Sevilen Android özelliği iPhone’a geliyor

TSMC ayrıca sadece ekipman tarafında değil, kimyasal ve ham madde tedarikinde de Çin’e olan bağımlılığını azaltmak üzere gözden geçirme süreci başlattı. Bu adımlar, TSMC’nin Çin ile olan bağlarını kademeli olarak gevşetmeye başladığını ve tedarik zincirini daha “jeopolitik uyumlu” hale getirmeye çalıştığını gösteriyor.

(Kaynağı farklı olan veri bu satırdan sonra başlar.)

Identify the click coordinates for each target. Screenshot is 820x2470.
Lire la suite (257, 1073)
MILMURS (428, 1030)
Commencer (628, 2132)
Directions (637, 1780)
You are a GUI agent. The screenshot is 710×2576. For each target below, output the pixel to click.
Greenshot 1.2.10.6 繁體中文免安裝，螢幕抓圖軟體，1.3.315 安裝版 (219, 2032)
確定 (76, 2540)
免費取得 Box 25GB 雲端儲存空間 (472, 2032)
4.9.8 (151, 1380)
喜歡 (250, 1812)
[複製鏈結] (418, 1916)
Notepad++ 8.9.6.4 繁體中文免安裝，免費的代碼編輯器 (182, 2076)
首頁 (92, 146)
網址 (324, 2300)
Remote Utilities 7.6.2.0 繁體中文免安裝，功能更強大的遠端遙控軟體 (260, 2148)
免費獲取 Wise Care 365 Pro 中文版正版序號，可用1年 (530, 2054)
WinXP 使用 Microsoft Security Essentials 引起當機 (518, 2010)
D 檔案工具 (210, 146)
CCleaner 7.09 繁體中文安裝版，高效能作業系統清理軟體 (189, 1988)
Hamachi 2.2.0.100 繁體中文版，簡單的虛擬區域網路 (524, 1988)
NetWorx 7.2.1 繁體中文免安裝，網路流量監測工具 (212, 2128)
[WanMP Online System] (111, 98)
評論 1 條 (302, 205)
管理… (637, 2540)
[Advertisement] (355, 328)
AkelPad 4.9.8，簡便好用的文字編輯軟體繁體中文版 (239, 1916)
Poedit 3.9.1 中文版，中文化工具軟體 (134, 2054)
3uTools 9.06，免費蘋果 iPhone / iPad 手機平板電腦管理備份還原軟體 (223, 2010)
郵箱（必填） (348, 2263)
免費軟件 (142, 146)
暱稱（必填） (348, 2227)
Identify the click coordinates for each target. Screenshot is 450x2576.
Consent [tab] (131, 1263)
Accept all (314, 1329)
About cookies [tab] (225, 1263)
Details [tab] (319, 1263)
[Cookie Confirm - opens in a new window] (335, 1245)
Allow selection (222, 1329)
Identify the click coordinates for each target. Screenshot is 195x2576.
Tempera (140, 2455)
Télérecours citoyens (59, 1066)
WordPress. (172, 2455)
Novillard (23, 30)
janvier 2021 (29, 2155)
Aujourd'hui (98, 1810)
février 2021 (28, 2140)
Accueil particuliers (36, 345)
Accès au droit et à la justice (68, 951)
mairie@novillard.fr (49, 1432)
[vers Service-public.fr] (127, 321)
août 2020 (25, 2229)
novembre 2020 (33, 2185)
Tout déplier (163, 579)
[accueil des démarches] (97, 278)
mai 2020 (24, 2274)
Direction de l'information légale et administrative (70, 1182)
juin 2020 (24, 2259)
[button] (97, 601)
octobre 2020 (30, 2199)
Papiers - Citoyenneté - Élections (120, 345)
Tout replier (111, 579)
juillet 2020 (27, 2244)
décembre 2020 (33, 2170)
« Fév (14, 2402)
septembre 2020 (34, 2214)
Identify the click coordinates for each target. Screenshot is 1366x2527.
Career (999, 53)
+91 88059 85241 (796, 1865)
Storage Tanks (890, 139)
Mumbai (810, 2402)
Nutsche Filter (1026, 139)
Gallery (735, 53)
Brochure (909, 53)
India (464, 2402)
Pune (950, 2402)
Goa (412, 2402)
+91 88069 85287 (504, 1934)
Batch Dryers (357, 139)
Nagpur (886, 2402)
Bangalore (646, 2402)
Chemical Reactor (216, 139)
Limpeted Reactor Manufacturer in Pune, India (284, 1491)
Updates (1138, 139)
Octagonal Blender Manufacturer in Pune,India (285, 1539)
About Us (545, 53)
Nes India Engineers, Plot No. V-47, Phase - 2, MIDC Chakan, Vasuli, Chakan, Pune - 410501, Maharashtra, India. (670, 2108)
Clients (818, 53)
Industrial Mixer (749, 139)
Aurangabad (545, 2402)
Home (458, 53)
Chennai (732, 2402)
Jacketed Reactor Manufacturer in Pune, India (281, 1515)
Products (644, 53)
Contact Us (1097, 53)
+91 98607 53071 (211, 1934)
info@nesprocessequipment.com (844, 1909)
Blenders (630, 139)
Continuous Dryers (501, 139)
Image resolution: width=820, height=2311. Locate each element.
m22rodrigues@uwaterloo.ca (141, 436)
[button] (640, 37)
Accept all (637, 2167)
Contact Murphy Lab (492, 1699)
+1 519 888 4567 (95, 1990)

Şirketin üretim takvimi de netleşmeye başladı. 2nm çiplerin bu yıl içerisinde ilk olarak Tayvan’ın Hsinchu kentindeki tesiste üretime girmesi bekleniyor. Ardından Kaohsiung’daki yeni tesis devreye alınacak. TSMC, 2026 yılına kadar tam kapasiteye ulaşması planlanan dört fabrikasında ayda yaklaşık 60.000 üretim plakası (wafer) işleyerek çok sayıda müşterinin talebine yanıt vermeyi hedefliyor. Bu süreçte Arizona’daki tesis de TSMC’nin ileri teknoloji üretim planlarında kilit rol oynayacak.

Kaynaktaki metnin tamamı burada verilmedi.